* **PROBLEMS TO WORK ON**
- a) From the courtroom reflection, return word for word the part that opens with the words containing "Victims and perpetrators, witnesses" and closes with "to these decisions.".
- b) Decide whether each statement below agrees with the courtroom reflection. Answer yes or no for each, and quote the words of the courtroom reflection that settle it.
(i) A judge's current mood can factor into decisions about evidence.
(ii) Legal counsel at trial never need to improvise.
(iii) At the end of our lives, each of us will answer to God alone.

* **SOURCE TEXT**
We learn a lot from the time spent in this setting but perhaps the strongest impression comes from sitting there, mostly helpless. 

Victims and perpetrators, witnesses and defendants, spectators, families and friends—all have this in common: we are at the mercy of the judge or jury.  

We are on the time schedule of the court; we sit or stand according to the judge’s instruction. Evidence is submitted and permitted (or withdrawn) according to the assessment or the whim of the presider. The judge’s temperament, knowledge, experience, and current mood all factor in to these decisions.   

At trial, legal counsel and their aides prepare as well as possible but must also be ready to improvise and switch gears when the case takes an unexpected turn.  

It can be unnerving.

What if they don’t protect me from my abuser(s)? What if they let them go free? 

What if no one believes me that I didn’t do it, or that I didn’t mean to?  What if I spend the rest of my years regretting one small mistake… 

What if the judge decides to reopen the trial, even after it is completed?

The Final Judgment, as Christians understand it, will not be like this.  Our closest Friend will be our Advocate.  Jesus himself will stand at our side as One who knows us better than ourselves. The Gospel tells us that He made himself one of us, our Brother, and that He speaks in our defense before the Father.

During the course of our lifetimes, we have responsibilities and duties towards our spouses, our children, our parents and siblings. We owe the members of our community (and others among the human race) respect and kind consideration and we are bound to respect the laws of the land and our local municipalities.  

But at the end of our lives each one of us will have this in common: we will answer to no one but God alone. That judgment will be in a courtroom unlike any other, where all that has been hidden will be exposed.

In that “courtroom,” we will be face to face with a Judge who is perfect and never makes mistakes. This Judge is kind and entirely just and perfectly loving and who knows the ins and outs of our lives and the inner workings of our hearts better than we ourselves do.

Let us, then, entrust ourselves to the only perfectly good Judge, who is full of mercy and kindness.

The steadfast love of the Lord never ceases,
    his mercies never come to an end;
they are new every morning; great is your faithfulness.

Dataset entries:
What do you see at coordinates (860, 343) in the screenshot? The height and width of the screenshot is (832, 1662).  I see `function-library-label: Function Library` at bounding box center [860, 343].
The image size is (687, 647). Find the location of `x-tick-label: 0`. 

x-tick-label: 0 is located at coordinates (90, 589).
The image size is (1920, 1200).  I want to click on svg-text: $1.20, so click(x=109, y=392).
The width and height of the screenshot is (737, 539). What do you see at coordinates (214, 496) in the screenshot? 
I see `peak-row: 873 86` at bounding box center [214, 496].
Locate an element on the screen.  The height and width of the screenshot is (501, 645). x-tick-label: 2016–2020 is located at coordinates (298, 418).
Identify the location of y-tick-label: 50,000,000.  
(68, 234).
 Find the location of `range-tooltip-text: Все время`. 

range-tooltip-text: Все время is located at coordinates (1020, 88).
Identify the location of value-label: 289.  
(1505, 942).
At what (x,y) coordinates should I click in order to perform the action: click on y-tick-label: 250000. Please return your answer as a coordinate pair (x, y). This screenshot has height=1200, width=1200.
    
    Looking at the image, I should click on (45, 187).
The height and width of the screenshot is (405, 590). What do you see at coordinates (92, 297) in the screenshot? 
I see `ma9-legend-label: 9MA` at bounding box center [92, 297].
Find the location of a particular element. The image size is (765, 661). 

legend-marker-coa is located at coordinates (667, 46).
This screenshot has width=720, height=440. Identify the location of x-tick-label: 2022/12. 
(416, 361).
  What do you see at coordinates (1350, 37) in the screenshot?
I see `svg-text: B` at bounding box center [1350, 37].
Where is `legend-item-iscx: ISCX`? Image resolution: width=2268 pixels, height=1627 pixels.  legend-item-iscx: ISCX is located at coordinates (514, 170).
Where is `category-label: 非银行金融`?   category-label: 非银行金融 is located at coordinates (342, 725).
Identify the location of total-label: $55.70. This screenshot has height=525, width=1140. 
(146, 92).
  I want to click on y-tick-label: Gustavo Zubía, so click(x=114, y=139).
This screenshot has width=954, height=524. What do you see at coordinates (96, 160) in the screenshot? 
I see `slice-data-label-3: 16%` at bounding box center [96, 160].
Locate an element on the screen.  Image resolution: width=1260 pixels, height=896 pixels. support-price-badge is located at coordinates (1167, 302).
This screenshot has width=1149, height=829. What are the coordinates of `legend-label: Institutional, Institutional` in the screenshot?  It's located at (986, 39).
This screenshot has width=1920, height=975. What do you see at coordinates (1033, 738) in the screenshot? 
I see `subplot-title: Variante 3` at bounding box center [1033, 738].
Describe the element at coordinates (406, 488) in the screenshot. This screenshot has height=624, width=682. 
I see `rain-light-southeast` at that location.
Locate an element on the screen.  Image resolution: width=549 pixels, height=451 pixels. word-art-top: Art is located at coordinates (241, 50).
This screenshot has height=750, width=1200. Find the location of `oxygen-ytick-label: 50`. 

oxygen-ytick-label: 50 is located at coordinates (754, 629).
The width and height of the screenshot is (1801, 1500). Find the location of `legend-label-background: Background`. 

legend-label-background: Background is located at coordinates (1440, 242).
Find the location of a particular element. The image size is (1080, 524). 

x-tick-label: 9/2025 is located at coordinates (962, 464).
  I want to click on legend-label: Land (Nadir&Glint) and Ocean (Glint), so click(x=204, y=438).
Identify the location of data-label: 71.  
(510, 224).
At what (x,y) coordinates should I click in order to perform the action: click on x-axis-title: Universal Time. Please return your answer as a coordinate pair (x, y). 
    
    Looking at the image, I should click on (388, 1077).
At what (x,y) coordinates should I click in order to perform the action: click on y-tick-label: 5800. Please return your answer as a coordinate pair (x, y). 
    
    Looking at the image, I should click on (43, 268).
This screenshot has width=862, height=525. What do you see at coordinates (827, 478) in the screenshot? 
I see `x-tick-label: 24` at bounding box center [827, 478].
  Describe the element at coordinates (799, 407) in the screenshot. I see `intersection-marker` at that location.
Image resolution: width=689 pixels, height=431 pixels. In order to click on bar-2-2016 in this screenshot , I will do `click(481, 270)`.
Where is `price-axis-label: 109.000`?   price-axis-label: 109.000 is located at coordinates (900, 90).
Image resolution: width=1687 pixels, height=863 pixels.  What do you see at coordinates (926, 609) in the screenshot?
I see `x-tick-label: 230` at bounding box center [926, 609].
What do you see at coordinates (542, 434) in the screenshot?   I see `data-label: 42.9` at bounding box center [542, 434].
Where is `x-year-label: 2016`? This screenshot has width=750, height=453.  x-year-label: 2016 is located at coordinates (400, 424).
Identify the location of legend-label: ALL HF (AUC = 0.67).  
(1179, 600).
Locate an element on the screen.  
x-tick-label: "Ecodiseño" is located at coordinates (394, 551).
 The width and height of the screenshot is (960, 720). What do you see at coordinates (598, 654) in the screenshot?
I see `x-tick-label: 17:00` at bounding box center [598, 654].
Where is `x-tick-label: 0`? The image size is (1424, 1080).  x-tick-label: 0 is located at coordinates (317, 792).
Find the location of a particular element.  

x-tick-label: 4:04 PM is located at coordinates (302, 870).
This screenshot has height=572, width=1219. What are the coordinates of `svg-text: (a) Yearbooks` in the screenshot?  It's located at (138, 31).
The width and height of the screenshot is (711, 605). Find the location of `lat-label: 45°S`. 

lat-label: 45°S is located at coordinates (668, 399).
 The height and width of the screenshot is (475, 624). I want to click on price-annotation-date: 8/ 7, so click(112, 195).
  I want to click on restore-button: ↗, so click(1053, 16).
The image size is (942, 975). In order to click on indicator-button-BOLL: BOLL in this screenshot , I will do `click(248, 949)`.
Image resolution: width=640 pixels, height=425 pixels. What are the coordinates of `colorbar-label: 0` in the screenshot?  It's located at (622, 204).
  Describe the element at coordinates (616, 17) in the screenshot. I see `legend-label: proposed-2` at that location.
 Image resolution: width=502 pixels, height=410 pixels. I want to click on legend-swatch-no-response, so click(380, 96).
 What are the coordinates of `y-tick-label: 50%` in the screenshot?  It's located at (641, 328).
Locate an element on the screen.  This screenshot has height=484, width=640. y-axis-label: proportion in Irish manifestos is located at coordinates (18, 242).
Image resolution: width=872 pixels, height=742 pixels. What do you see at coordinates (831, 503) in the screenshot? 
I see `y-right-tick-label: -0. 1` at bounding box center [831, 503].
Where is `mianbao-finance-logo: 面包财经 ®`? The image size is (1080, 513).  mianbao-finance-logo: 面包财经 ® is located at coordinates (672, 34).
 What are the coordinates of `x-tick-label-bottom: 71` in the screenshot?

* **TASK SOLUTIONS**
- a)
Victims and perpetrators, witnesses and defendants, spectators, families and friends—all have this in common: we are at the mercy of the judge or jury.  

We are on the time schedule of the court; we sit or stand according to the judge’s instruction. Evidence is submitted and permitted (or withdrawn) according to the assessment or the whim of the presider. The judge’s temperament, knowledge, experience, and current mood all factor in to these decisions.

- b)
(i) Yes: "The judge’s temperament, knowledge, experience, and current mood all factor in to these decisions."
(ii) No: "legal counsel and their aides prepare as well as possible but must also be ready to improvise and switch gears when the case takes an unexpected turn."
(iii) Yes: "we will answer to no one but God alone."